--- Input material ---

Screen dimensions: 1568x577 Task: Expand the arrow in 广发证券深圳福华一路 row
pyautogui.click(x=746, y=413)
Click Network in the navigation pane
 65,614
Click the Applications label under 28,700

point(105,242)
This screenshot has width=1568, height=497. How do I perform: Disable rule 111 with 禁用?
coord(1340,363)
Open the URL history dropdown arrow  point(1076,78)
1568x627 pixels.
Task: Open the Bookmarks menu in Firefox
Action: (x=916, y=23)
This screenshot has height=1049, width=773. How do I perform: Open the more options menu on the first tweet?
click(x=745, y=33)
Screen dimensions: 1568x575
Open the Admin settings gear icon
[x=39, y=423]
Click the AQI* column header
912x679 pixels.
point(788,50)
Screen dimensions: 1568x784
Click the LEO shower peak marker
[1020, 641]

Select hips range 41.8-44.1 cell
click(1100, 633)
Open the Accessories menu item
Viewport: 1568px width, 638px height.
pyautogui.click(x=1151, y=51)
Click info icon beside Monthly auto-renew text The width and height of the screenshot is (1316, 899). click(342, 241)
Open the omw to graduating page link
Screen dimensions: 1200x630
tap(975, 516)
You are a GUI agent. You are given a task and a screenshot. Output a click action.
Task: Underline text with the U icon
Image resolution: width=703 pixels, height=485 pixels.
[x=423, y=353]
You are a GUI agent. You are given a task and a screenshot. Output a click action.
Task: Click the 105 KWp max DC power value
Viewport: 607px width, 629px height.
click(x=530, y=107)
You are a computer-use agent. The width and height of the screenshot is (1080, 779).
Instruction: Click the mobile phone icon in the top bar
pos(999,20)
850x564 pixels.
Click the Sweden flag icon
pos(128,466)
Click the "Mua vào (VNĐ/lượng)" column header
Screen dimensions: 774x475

---

> [What to do]: Word for word, copy out the data.

> [Solution to the problem]:
Screen dimensions: 1568x577 Task: Expand the arrow in 广发证券深圳福华一路 row
pyautogui.click(x=746, y=413)
Click Network in the navigation pane
 65,614
Click the Applications label under 28,700

point(105,242)
This screenshot has width=1568, height=497. How do I perform: Disable rule 111 with 禁用?
coord(1340,363)
Open the URL history dropdown arrow  point(1076,78)
1568x627 pixels.
Task: Open the Bookmarks menu in Firefox
Action: (x=916, y=23)
This screenshot has height=1049, width=773. How do I perform: Open the more options menu on the first tweet?
click(x=745, y=33)
Screen dimensions: 1568x575
Open the Admin settings gear icon
[x=39, y=423]
Click the AQI* column header
912x679 pixels.
point(788,50)
Screen dimensions: 1568x784
Click the LEO shower peak marker
[1020, 641]

Select hips range 41.8-44.1 cell
click(1100, 633)
Open the Accessories menu item
Viewport: 1568px width, 638px height.
pyautogui.click(x=1151, y=51)
Click info icon beside Monthly auto-renew text The width and height of the screenshot is (1316, 899). click(342, 241)
Open the omw to graduating page link
Screen dimensions: 1200x630
tap(975, 516)
You are a GUI agent. You are given a task and a screenshot. Output a click action.
Task: Underline text with the U icon
Image resolution: width=703 pixels, height=485 pixels.
[x=423, y=353]
You are a GUI agent. You are given a task and a screenshot. Output a click action.
Task: Click the 105 KWp max DC power value
Viewport: 607px width, 629px height.
click(x=530, y=107)
You are a computer-use agent. The width and height of the screenshot is (1080, 779).
Instruction: Click the mobile phone icon in the top bar
pos(999,20)
850x564 pixels.
Click the Sweden flag icon
pos(128,466)
Click the "Mua vào (VNĐ/lượng)" column header
Screen dimensions: 774x475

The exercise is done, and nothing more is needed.